Yes, because I go by how the lexicons properly define the word.
You have supplied zero lexical support for your position.
Fred, I do not despise the use of lexicons or any other research tool that better enables us to understand the scripture. My brother was a Greek professor for many years and I have nothing but respect for his level of expertise. However, that knowledge has not necessarily given him the insight of the Holy Spirit on some matters of doctrine. Just as the Pharisees were technical experts in their field, but that did not guarantee them the true sense of what they studied so intently.
You are proposing with your view that
immortality is an inherent feature of the human soul, and that even the wicked have immortality in the afterlife with their experience of eternal conscious torment.
Scripture says otherwise of the soul of mankind, ever since Creation. An endless life of both soul and body was
conditional for the originally-sinless couple from the very beginning, dependent upon their continued fellowship with their holy, immortal Creator, symbolized by the Tree of Life in the Garden. The moment that fellowship was lost in a single act of disobedience, death of their souls followed (resulting in a physical death sentence for their bodies also).
Christ Jesus the King of kings and Lord of lords
alone has immortality, according to 1 Timothy 6:16. The only way that humanity can have immortality of body and soul is by connection with Christ Jesus and
His inherent immortality. Those who are "IN Christ" while in this life have been given eternal life of the soul ("And I give unto them eternal life, and they shall never perish"). In the bodily resurrection, these who already have been given eternal life of the soul while in this life will also be given immortality of their bodies as well in a changed condition of incorruptibility that will never die again after the resurrection.

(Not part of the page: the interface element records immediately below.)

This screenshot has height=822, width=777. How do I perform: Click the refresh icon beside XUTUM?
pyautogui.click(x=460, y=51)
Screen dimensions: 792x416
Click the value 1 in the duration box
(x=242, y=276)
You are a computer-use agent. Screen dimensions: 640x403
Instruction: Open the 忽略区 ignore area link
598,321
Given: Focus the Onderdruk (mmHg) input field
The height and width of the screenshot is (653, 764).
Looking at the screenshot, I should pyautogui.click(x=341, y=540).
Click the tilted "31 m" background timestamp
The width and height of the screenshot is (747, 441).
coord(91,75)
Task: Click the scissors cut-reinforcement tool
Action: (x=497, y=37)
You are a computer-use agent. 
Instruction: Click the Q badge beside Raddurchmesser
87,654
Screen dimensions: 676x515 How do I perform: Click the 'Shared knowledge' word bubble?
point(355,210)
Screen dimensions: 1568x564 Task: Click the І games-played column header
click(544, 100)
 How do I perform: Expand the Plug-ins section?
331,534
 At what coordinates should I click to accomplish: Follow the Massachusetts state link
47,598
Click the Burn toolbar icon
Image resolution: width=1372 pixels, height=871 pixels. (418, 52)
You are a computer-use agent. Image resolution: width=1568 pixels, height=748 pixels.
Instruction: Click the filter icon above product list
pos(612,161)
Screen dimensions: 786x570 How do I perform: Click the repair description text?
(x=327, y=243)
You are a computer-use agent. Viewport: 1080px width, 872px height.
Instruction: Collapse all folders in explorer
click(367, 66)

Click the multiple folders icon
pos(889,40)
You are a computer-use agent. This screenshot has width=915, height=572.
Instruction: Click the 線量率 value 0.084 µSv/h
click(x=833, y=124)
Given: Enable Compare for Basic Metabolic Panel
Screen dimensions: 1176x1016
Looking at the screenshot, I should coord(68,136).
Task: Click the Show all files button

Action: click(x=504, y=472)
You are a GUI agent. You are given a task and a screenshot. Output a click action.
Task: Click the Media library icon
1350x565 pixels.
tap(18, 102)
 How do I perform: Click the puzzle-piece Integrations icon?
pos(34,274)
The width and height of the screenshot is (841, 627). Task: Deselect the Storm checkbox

The wicked have no such connection with being "IN Christ", and so do not have that immortality of either body or soul. We are to fear Him who has power to destroy (
"apolesai") both body and soul in Gehenna (Matthew 10:28). THIS is presented as the ultimate fearful threat for humanity - not eternal conscious torment in this passage.
If God predicted the fiery death of the ultimate evil character of Satan the anointed cherub in Ezekiel 28:18-19, telling him that "
never shalt thou exist anymore" after he is burned to ashes upon the earth, then why do you think that the wicked dead of humanity are not to share this same fate? After all, the angels as originally created were "greater in power and might" than humanity, so if the wicked angels such as Satan were to be burned to ashes upon the earth, it is not beyond God's abilities to destroy the wicked dead of humanity as well, both body and soul.
Also, if you suppose that the wicked dead are to experience eternal conscious torment, then how do you explain Isaiah 26:13-19? In this passage, the wicked dead are contrasted with the righteous dead who belong to God. For the wicked dead, Isaiah says,
"They are dead, they shall not live; they are deceased, they shall not rise: therefore hast thou visited and
destroyed them, and made all their memory
to perish."
In contrast to these wicked dead who "shall not rise", Isaiah says of the righteous dead, "
Thy dead men shall live, together with my dead body shall they arise. Awake and sing, ye that dwell in dust: for thy dew is as the dew of herbs, and
the earth shall cast out the dead."
This Isaiah passage informs us that the bodies of the wicked dead are
never to rise from dwelling in the dust of the grave, in direct contrast to the bodies of those that belong to God, which
do arise from dwelling in the dust of the grave. If you deny the one fact, you deny the other. This is not just an OT reality that did not transfer to the NT.